2. La segunda versión, usa la preposición “anti” como: animado por… Así que, la traducción sería: “animado por… el gozo puesto delante de Él”. O sea, Cristo fue animado por el futuro de justicia que fraguaría, aunque su presente era desolador.

La esperanza más allá de la cruz para la humanidad, lo impulsó a sufrir por la vía de la autonegación, no haciendo caso a la vergüenza humillante de la misma. Y ahora está sentado a la diestra del Padre. Leemos así: 

Puestos los ojos en Jesús, el autor y consumador de la fe, el cual por el gozo puesto delante de él sufrió la cruz, menospreciando el oprobio, y se sentó a la diestra del trono de Dios.

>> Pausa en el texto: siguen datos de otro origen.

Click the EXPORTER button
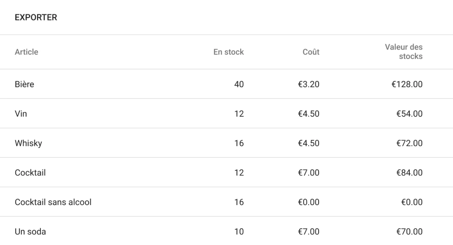Viewport: 453px width, 245px height. pos(36,18)
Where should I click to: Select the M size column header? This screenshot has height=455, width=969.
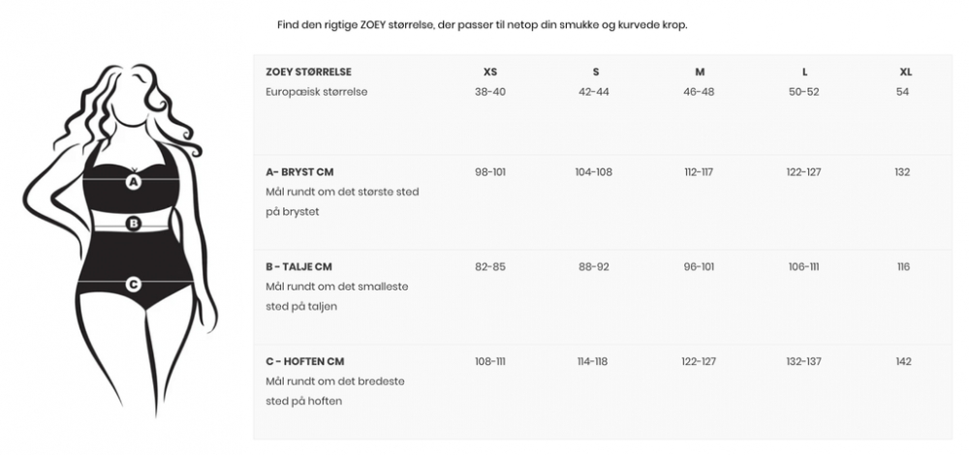click(x=700, y=73)
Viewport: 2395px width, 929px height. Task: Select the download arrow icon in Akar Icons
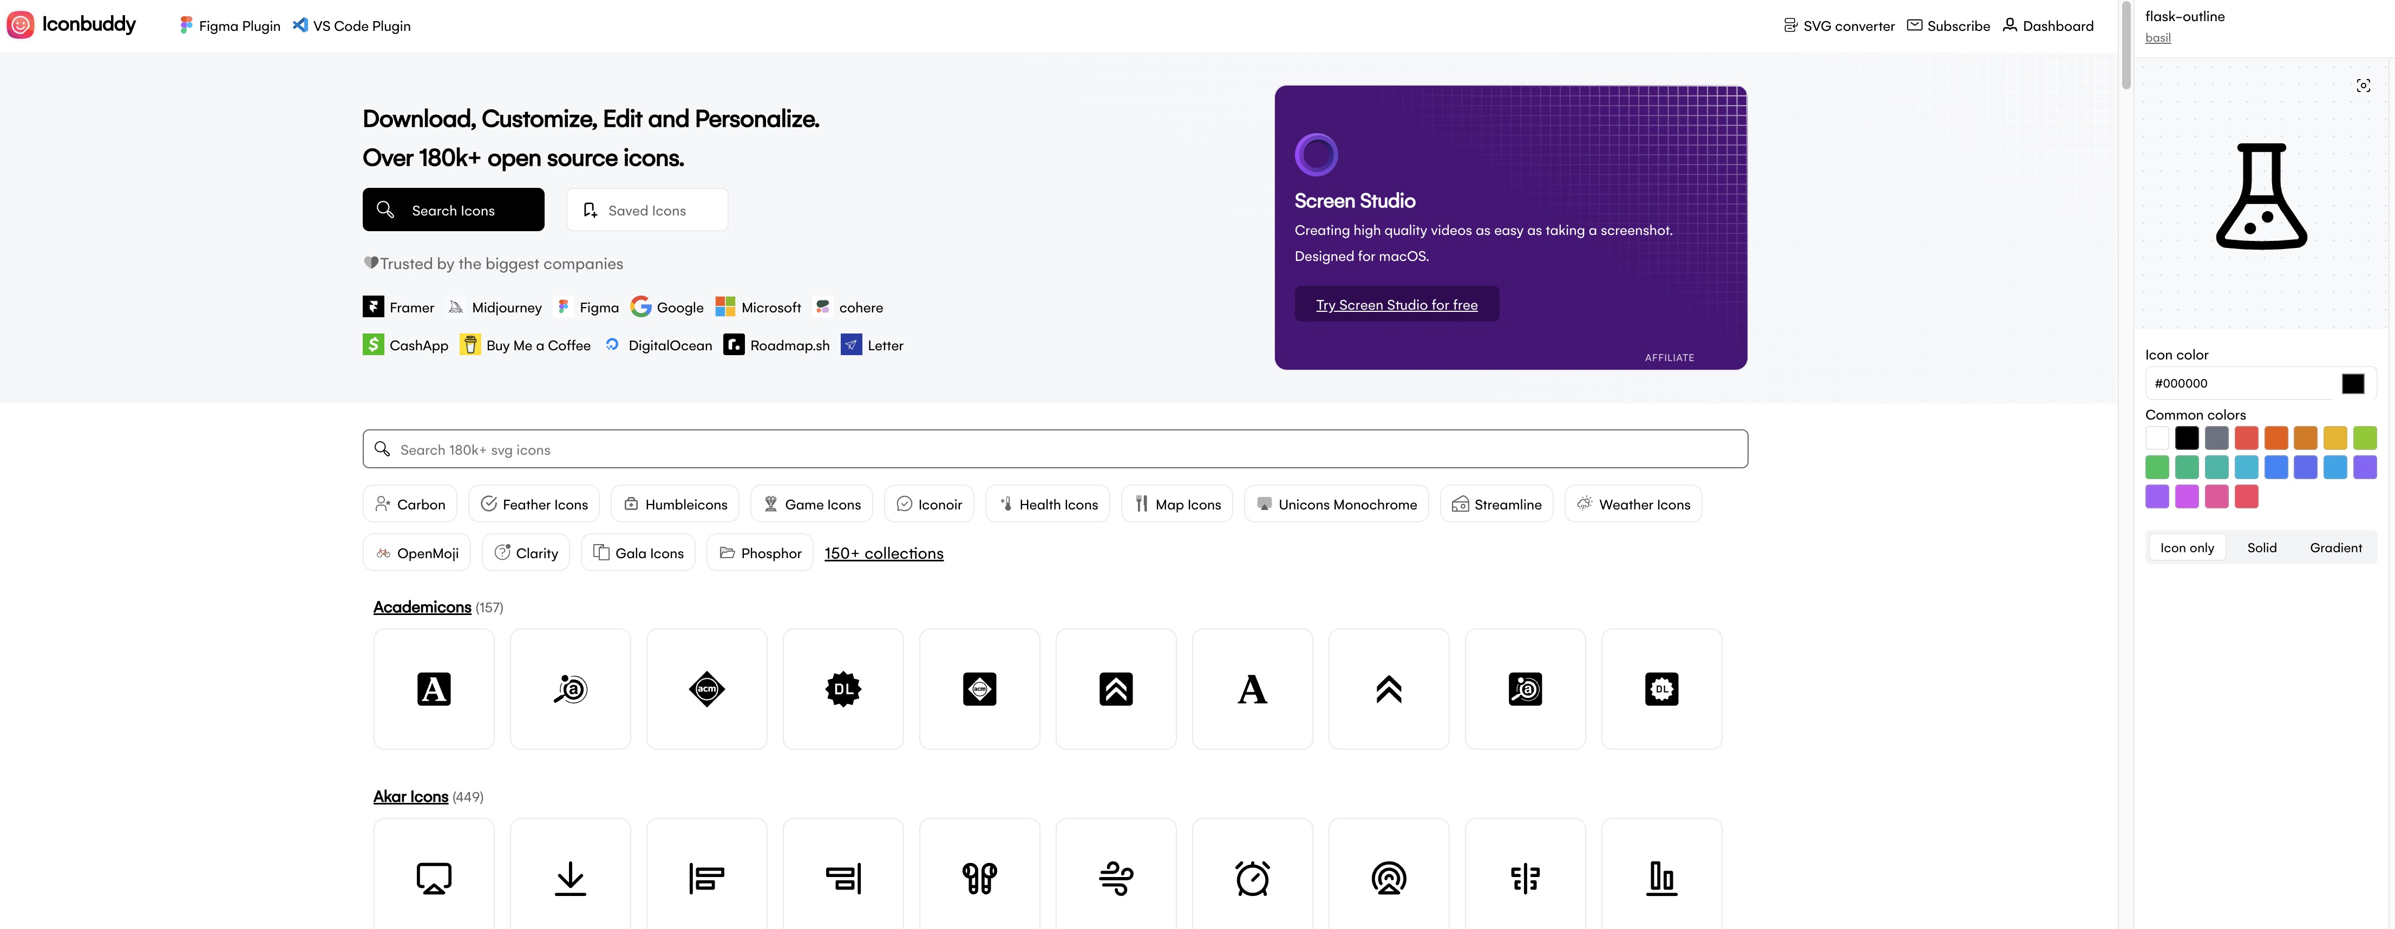(570, 878)
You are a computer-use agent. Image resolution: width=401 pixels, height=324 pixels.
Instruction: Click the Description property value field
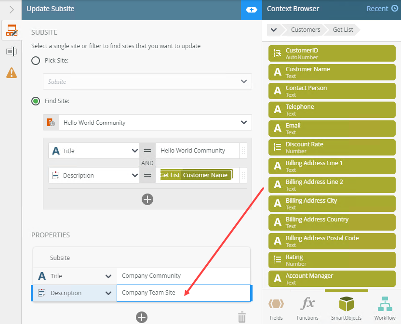183,293
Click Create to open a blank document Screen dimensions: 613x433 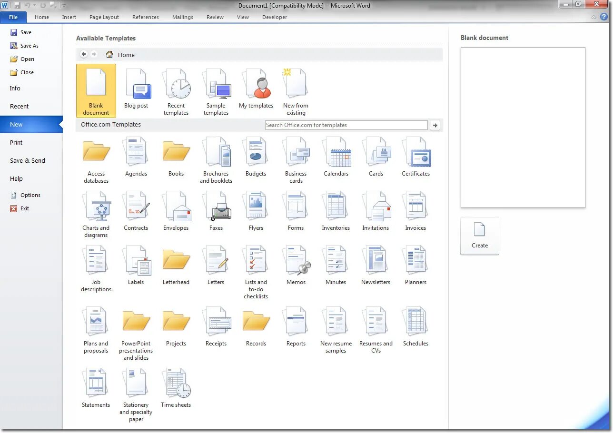(479, 236)
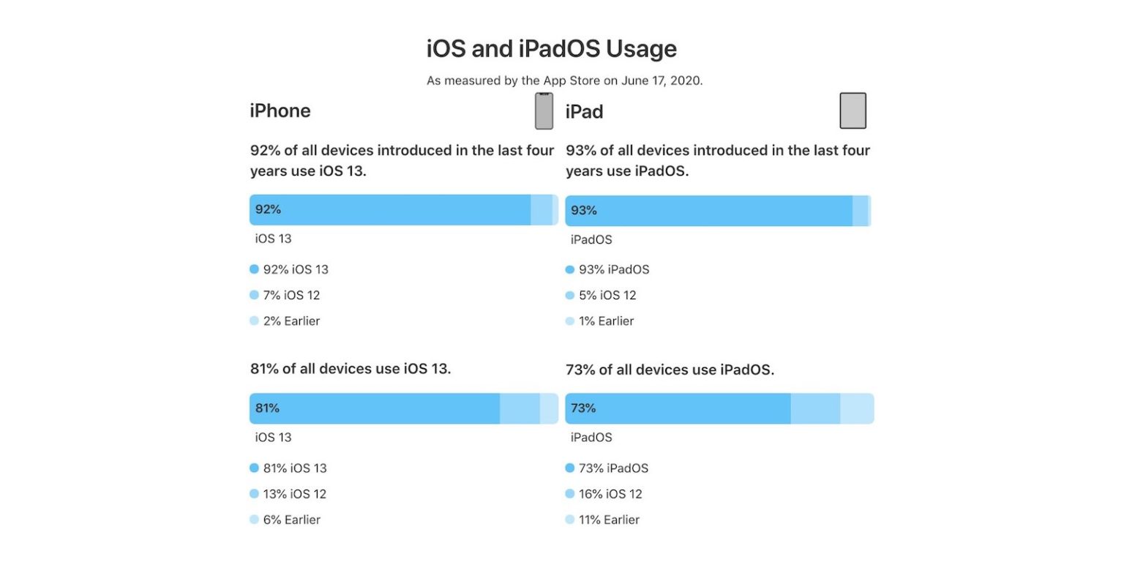The image size is (1124, 562).
Task: Click the iPhone device icon
Action: pos(544,111)
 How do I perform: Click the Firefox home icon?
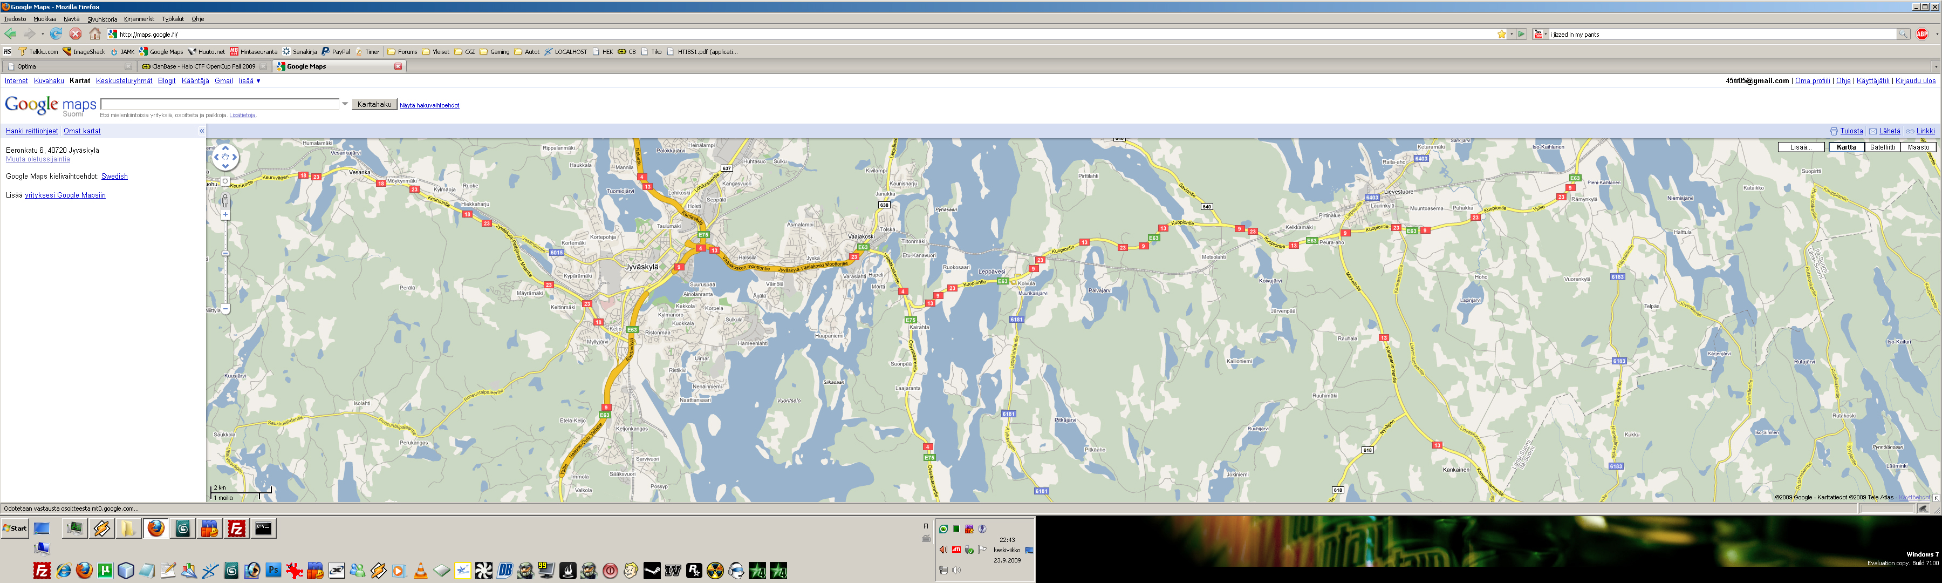(x=95, y=34)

Hebreos 12:2 (RV 1960)

Una partícula gramatical del griego, en este caso una preposición (anti), nos permite leer el mismo mensaje; desde una conjetura gramatical diferente, que nos lleva a la misma conclusión: “Cristo tomó la vía de su propia negación, para llevarnos desde la humillación a la exaltación junto a  Él”.

Nosotros, pobres criaturas, ya conocemos la humillación de la caída. Por lo tanto, lo que necesitamos es humillar nuestra humana soberbia, para alcanzar la glorificación al igual que Cristo, quien poseyéndola, renunció a esa gloria para asemejarse a nosotros en un acto de la más grande empatía jamás mostrada. Y una vez que hubo renunciado a esa gloria, le costó la vida recuperarla, con la noticia maravillosa que con su acto sacrificial no solo se sentó en gloria al lado del Padre, sino que abrió un camino que hizo posible nuestra glorificación también. 

Mis amados, Cristo con aquel panorama desolador, pero con paciencia, avanzó hacia la cruz en esperanza de la gloria eterna al lado de su Padre. Cuánto más deberíamos avanzar nosotros en confianza; sabiendo que la obra de gracia ha sido consumada en Él. Y ese es el peso del argumento de hebreos. 

En hebreos 12:1 se nos plantea el qué

Por tanto, nosotros también, teniendo en derredor nuestro tan grande nube de testigos, despojémonos de todo peso y del pecado que nos asedia, y corramos con paciencia la carrera que tenemos por delante… Hebreos 12:1

En hebreos 12:2 se nos plantea el cómo.

Hagámoslo con los ojos puestos en Jesús, origen y plenitud de nuestra fe. Jesús, que, renunciando a una vida placentera, afrontó sin acobardarse la ignominia de la cruz y ahora está sentado junto al trono de Dios. Hebreos 12:2 (BHTI)

Hebreos nos dicta un mandato imposible sin fe: despojarnos, tomando la vía de la negación

Negarnos al peso de una vida alejada de Dios y negarnos al pecado que nos acosa constantemente. 

Puesto los ojos en Jesús; una metáfora acerca de la posibilidad al imposibilitado. La Biblia nos dice que somos más que vencedores por medio de aquel quien nos amó.